● **Exercise**: Count every line in the data below where the word "computer" appears, then state only that count.

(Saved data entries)
· · ·
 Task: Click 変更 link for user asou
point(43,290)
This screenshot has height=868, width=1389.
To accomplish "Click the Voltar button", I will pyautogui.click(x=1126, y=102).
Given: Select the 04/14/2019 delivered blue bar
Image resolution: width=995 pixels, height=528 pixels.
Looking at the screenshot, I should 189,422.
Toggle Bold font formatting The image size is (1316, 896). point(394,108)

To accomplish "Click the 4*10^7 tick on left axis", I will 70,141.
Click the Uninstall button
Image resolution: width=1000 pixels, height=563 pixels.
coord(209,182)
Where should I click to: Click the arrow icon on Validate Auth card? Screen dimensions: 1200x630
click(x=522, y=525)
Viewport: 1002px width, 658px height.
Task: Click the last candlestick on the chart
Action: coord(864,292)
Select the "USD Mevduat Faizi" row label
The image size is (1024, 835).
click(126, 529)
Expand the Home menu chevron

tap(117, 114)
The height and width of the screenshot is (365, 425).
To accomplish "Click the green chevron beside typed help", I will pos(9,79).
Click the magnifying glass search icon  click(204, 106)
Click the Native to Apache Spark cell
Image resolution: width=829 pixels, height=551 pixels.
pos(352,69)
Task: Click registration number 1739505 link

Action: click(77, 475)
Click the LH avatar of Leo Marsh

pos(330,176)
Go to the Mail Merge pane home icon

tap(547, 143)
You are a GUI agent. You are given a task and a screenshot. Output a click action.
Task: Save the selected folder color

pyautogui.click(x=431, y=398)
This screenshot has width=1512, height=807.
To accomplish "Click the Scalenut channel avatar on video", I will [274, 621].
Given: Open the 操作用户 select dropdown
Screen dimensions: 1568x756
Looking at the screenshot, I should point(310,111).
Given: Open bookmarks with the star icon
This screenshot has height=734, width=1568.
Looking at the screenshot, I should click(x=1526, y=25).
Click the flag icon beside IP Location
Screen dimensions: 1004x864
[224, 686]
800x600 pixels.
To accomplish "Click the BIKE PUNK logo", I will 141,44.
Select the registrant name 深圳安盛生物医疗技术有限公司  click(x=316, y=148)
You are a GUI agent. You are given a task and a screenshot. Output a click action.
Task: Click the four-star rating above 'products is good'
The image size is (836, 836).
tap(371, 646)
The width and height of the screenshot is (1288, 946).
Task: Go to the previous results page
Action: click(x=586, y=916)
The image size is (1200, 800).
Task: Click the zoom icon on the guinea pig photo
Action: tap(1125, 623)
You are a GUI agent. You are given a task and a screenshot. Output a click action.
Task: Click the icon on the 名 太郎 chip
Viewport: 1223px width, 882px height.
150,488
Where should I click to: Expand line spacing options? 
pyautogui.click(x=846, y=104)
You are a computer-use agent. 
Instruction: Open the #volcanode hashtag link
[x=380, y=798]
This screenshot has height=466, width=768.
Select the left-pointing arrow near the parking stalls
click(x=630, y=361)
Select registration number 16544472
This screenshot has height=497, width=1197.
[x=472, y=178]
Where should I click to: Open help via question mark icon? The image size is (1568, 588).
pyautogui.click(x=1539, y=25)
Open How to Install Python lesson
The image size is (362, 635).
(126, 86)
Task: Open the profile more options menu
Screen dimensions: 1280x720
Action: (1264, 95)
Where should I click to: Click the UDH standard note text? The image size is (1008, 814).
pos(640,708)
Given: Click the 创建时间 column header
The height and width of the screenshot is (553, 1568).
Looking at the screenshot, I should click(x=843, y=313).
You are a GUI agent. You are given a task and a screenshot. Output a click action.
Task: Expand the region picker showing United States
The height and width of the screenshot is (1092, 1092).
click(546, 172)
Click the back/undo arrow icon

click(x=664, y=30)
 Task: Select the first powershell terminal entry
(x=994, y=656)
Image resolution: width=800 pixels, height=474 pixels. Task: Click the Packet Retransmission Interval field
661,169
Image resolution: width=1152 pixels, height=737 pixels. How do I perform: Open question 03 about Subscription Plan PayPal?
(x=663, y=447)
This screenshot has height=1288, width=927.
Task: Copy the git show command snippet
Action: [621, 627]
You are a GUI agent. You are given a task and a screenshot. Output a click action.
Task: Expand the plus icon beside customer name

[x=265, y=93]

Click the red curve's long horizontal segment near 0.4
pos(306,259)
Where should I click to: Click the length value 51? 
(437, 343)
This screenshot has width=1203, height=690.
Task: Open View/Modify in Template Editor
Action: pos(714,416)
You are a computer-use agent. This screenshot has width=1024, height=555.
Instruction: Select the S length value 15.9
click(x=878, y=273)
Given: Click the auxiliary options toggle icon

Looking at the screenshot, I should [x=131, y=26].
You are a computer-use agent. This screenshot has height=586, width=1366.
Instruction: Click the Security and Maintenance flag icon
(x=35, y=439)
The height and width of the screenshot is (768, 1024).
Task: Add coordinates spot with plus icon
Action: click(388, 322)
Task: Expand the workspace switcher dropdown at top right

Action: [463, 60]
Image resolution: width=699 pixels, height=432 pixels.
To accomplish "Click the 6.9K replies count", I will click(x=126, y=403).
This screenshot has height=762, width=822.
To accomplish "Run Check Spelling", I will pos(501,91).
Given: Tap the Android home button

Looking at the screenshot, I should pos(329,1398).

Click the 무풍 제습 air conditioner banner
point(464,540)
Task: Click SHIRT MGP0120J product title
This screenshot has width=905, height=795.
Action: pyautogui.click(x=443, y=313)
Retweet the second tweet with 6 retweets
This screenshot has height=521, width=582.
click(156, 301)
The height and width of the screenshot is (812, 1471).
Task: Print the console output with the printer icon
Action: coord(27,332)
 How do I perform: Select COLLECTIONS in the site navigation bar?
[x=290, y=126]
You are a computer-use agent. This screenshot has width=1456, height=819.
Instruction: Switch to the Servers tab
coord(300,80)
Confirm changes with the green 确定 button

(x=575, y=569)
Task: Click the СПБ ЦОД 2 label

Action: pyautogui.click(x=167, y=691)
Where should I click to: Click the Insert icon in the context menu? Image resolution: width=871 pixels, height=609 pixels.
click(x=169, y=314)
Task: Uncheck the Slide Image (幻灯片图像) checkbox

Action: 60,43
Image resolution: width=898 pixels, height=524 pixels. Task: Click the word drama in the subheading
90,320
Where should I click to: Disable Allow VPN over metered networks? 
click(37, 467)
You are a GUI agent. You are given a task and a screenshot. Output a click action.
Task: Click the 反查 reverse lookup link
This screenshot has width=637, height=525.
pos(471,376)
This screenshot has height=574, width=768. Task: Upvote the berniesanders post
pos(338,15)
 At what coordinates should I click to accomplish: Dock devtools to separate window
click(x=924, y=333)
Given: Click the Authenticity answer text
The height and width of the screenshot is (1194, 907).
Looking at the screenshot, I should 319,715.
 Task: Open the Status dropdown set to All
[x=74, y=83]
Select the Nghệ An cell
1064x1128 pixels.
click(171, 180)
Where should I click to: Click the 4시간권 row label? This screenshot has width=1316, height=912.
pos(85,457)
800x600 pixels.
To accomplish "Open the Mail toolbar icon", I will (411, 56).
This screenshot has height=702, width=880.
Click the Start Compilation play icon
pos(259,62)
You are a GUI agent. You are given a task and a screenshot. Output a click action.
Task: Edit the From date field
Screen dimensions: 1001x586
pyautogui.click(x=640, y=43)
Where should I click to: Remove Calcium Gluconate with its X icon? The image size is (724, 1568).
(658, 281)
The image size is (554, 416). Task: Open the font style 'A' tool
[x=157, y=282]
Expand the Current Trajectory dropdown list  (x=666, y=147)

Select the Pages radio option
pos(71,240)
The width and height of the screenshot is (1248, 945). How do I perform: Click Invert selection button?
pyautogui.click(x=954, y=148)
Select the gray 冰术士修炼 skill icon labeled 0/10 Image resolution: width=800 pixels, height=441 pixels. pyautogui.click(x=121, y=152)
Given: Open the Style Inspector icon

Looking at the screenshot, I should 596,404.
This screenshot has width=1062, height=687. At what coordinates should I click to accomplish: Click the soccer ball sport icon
· · ·
● **Completed exercise**: 4